Transgender girls and women in West Virginia are prohibited from participating in sports that align with their gender identity after Gov. Jim Justice signed a transgender athlete ban into law Wednesday.
The governor signed the bill on the last day for him to sign any bills that the West Virginia Legislature passed during its 2021 regular session. Bills that the governor hadn’t signed or vetoed by Wednesday became law without his signature.
Fairness West Virginia Executive Director Andrew Schneider called the law “clearly unconstitutional” and one that will cost the state “untold legal fees” to defend.
“Let me be clear: federal law protects our transgender children from discrimination, and this anti-transgender athlete ban will not stand,” Schneider said in a statement Wednesday evening. “Transgender children are worthy of love and support. They deserve the chance to learn and grow in the classroom and on the field.”
On Monday, Justice said he would “proudly” sign the bill that prevents transgender girls and women from participating in girls and women’s sports from kindergarten all the way through college.
The law does not likewise prohibit transgender boys and men from participating in boys’ and men’s sports, nor will it require biological males to prove their sex if someone believes a transgender boy or man is participating in sports.

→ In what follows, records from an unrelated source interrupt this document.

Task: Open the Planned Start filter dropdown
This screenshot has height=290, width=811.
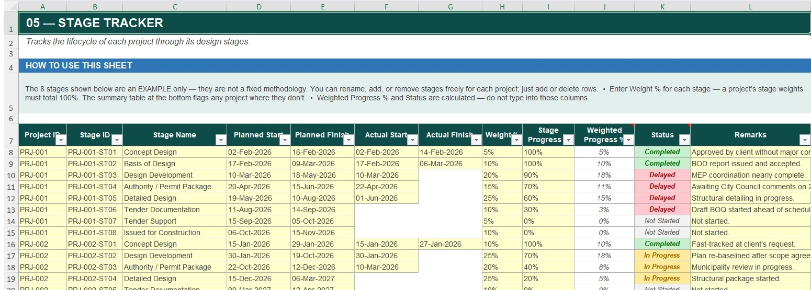Action: 285,140
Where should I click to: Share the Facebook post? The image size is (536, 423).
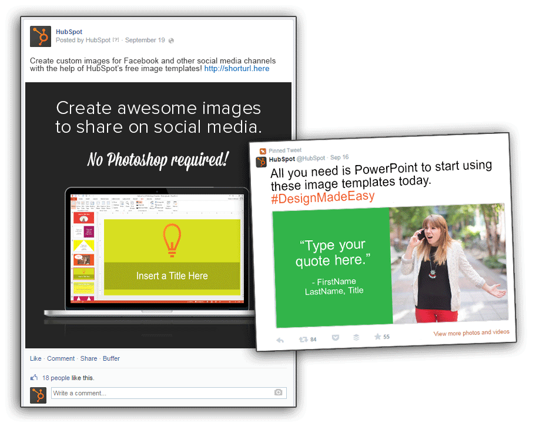88,358
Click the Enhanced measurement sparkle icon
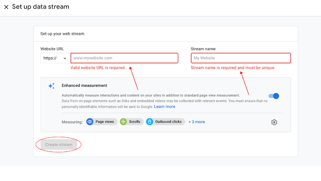The width and height of the screenshot is (321, 181). pyautogui.click(x=51, y=86)
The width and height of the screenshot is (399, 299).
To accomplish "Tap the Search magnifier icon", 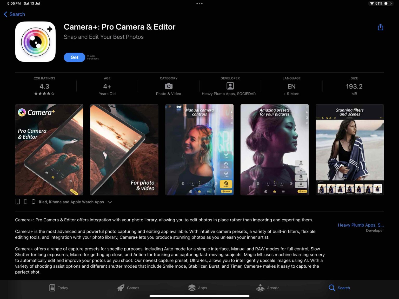I will click(332, 288).
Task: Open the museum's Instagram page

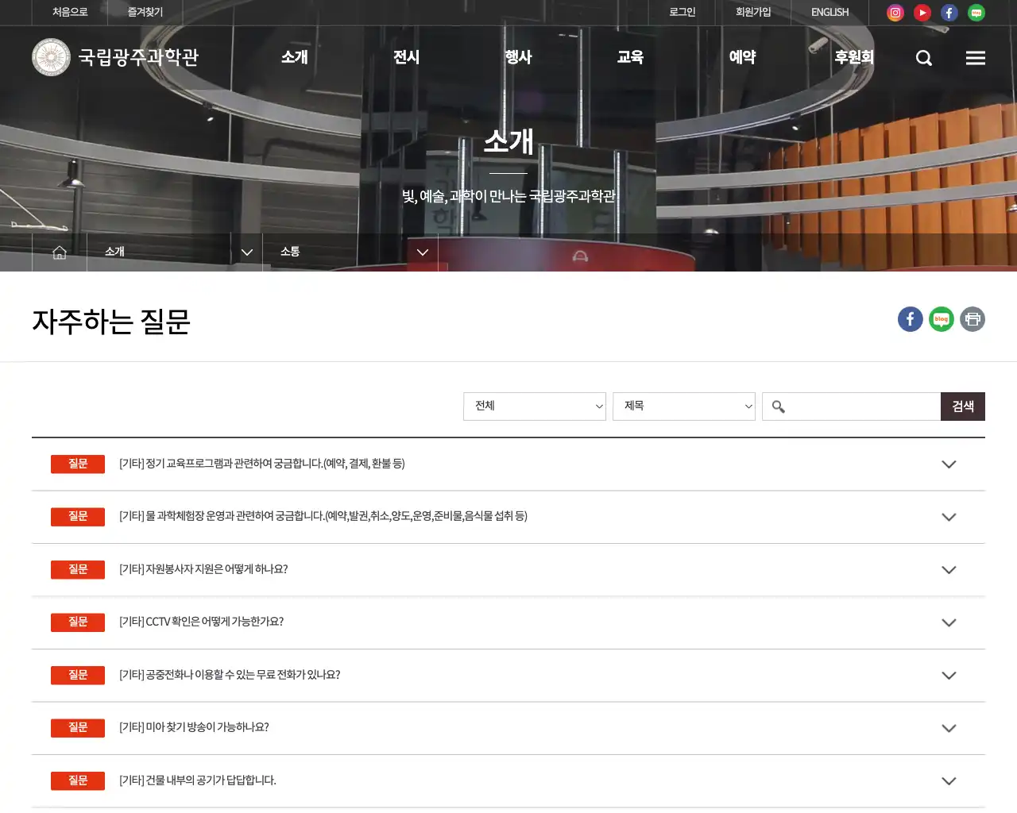Action: coord(895,13)
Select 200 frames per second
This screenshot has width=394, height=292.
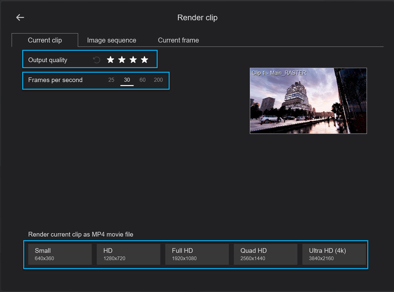(158, 80)
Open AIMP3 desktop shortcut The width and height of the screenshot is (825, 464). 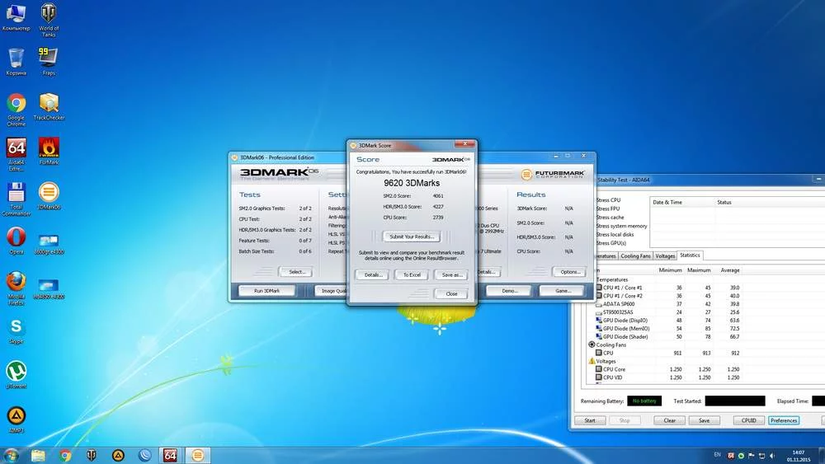tap(16, 415)
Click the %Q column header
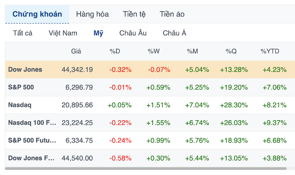 click(x=231, y=51)
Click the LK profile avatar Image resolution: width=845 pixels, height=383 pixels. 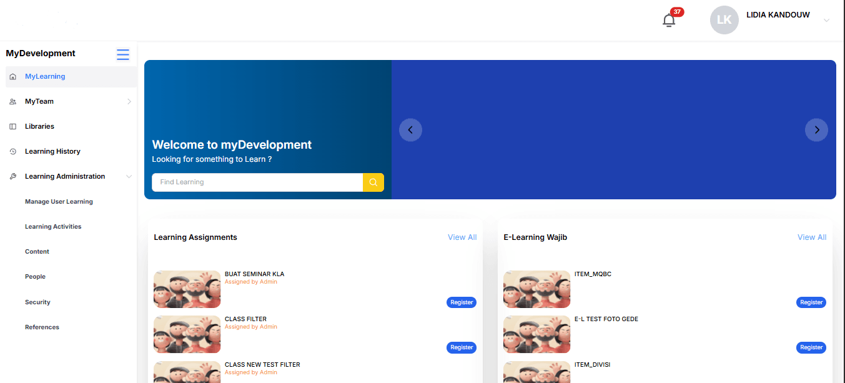click(724, 19)
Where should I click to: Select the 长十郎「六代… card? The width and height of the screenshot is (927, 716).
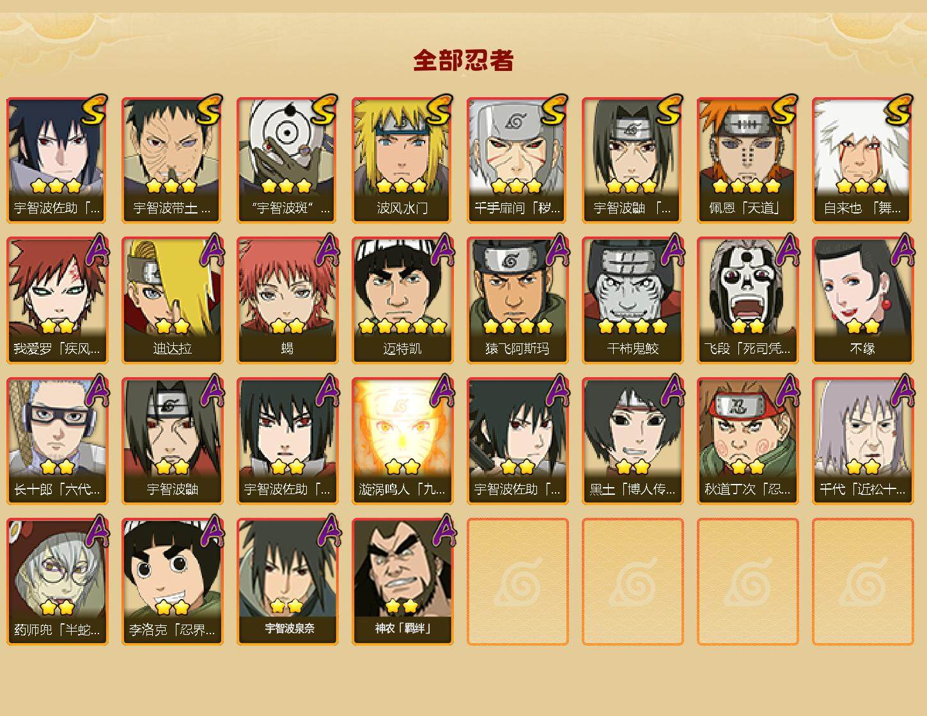57,441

Under the law, if a person believes an athlete on a girls’ or women’s athletic team is not a biological female, the student-athlete who is believed to be transgender will have to provide some sort of proof that she is a biological female.
The law states the West Virginia Legislature’s belief that biological males have an advantage over biological females and that having a biological male on a girls’ or women’s team gives that team an unfair advantage.
The law does not mention any effect of, or standards for, transgender girls and women who are receiving hormonal treatment.
The West Virginia Board of Education will have to establish the methods and standards by which girls and women participating in sports will have to adhere in order to prove their biological sex, per the law.
NCAA officials announced on April 12 intentions to pull championship events from states with transgender athlete bans.
The Associated Press reported on Wednesday that despite outcry from LGBTQ+ equality supporters, there has been little repercussions against states that have enacted such bans.
In August 2020, a federal judge in an Idaho district court granted an injunction preventing a transgender athlete ban from taking effect in that state until it can be determined in court whether the law is in violation of the U.S. Constitution.
Idaho was the first state in the country to pass a transgender athlete ban. An appeal of the injunction is pending in U.S. Circuit Court.